_Data for this task_
──────────

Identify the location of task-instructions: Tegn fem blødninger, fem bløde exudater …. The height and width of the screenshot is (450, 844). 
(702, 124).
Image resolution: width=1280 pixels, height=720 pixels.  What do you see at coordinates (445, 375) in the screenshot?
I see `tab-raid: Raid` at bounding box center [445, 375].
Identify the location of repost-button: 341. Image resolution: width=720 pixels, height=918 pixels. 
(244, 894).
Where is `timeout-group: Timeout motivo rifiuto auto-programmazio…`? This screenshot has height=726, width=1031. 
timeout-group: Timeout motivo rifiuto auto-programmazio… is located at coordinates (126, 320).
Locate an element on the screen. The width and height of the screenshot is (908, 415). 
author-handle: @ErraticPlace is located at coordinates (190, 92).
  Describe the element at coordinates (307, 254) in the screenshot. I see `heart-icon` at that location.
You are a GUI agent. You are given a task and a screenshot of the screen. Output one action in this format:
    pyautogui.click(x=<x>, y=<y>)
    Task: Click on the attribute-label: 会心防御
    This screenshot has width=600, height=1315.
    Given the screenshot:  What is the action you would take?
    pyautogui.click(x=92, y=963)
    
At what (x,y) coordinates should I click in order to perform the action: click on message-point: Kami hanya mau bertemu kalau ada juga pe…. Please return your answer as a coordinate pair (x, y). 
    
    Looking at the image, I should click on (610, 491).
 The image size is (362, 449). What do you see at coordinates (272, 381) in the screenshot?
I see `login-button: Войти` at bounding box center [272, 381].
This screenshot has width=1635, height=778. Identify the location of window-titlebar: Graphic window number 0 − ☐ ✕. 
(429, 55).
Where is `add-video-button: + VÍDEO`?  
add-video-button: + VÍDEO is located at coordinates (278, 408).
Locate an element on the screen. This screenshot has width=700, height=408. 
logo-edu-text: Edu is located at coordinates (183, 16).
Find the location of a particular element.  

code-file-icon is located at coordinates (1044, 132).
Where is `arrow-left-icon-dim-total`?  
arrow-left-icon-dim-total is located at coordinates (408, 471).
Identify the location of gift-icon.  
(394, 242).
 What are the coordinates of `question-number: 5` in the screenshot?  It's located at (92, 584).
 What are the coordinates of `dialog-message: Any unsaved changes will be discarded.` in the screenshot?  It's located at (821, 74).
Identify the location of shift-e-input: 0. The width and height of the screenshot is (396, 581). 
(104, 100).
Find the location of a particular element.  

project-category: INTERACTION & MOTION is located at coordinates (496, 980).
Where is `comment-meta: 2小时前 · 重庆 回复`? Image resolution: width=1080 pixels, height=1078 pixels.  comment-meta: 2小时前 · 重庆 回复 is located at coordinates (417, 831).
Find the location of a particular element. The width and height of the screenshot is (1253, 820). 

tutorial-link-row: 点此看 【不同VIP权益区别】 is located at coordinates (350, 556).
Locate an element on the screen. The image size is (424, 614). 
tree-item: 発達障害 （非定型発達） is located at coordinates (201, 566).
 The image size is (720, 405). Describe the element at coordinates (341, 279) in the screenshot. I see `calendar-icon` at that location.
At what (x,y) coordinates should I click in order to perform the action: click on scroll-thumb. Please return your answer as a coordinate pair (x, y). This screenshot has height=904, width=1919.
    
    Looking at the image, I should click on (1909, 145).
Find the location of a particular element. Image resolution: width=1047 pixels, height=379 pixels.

──────────

Reproduce every line of the listing above word for word, without changing anything.

_Output for this exercise_
Identify the location of task-instructions: Tegn fem blødninger, fem bløde exudater …. The height and width of the screenshot is (450, 844). 
(702, 124).
Image resolution: width=1280 pixels, height=720 pixels.  What do you see at coordinates (445, 375) in the screenshot?
I see `tab-raid: Raid` at bounding box center [445, 375].
Identify the location of repost-button: 341. Image resolution: width=720 pixels, height=918 pixels. 
(244, 894).
Where is `timeout-group: Timeout motivo rifiuto auto-programmazio…`? This screenshot has height=726, width=1031. 
timeout-group: Timeout motivo rifiuto auto-programmazio… is located at coordinates (126, 320).
Locate an element on the screen. The width and height of the screenshot is (908, 415). 
author-handle: @ErraticPlace is located at coordinates (190, 92).
  Describe the element at coordinates (307, 254) in the screenshot. I see `heart-icon` at that location.
You are a GUI agent. You are given a task and a screenshot of the screen. Output one action in this format:
    pyautogui.click(x=<x>, y=<y>)
    Task: Click on the attribute-label: 会心防御
    This screenshot has width=600, height=1315.
    Given the screenshot:  What is the action you would take?
    pyautogui.click(x=92, y=963)
    
At what (x,y) coordinates should I click in order to perform the action: click on message-point: Kami hanya mau bertemu kalau ada juga pe…. Please return your answer as a coordinate pair (x, y). 
    
    Looking at the image, I should click on (610, 491).
 The image size is (362, 449). What do you see at coordinates (272, 381) in the screenshot?
I see `login-button: Войти` at bounding box center [272, 381].
This screenshot has width=1635, height=778. Identify the location of window-titlebar: Graphic window number 0 − ☐ ✕. 
(429, 55).
Where is `add-video-button: + VÍDEO`?  
add-video-button: + VÍDEO is located at coordinates (278, 408).
Locate an element on the screen. This screenshot has width=700, height=408. 
logo-edu-text: Edu is located at coordinates (183, 16).
Find the location of a particular element.  

code-file-icon is located at coordinates (1044, 132).
Where is `arrow-left-icon-dim-total`?  
arrow-left-icon-dim-total is located at coordinates (408, 471).
Identify the location of gift-icon.  
(394, 242).
 What are the coordinates of `question-number: 5` in the screenshot?  It's located at (92, 584).
 What are the coordinates of `dialog-message: Any unsaved changes will be discarded.` in the screenshot?  It's located at (821, 74).
Identify the location of shift-e-input: 0. The width and height of the screenshot is (396, 581). 
(104, 100).
Find the location of a particular element.  

project-category: INTERACTION & MOTION is located at coordinates (496, 980).
Where is `comment-meta: 2小时前 · 重庆 回复`? Image resolution: width=1080 pixels, height=1078 pixels.  comment-meta: 2小时前 · 重庆 回复 is located at coordinates (417, 831).
Find the location of a particular element. The width and height of the screenshot is (1253, 820). 

tutorial-link-row: 点此看 【不同VIP权益区别】 is located at coordinates (350, 556).
Locate an element on the screen. The image size is (424, 614). 
tree-item: 発達障害 （非定型発達） is located at coordinates (201, 566).
 The image size is (720, 405). Describe the element at coordinates (341, 279) in the screenshot. I see `calendar-icon` at that location.
At what (x,y) coordinates should I click in order to perform the action: click on scroll-thumb. Please return your answer as a coordinate pair (x, y). This screenshot has height=904, width=1919.
    
    Looking at the image, I should click on (1909, 145).
Find the location of a particular element. Image resolution: width=1047 pixels, height=379 pixels.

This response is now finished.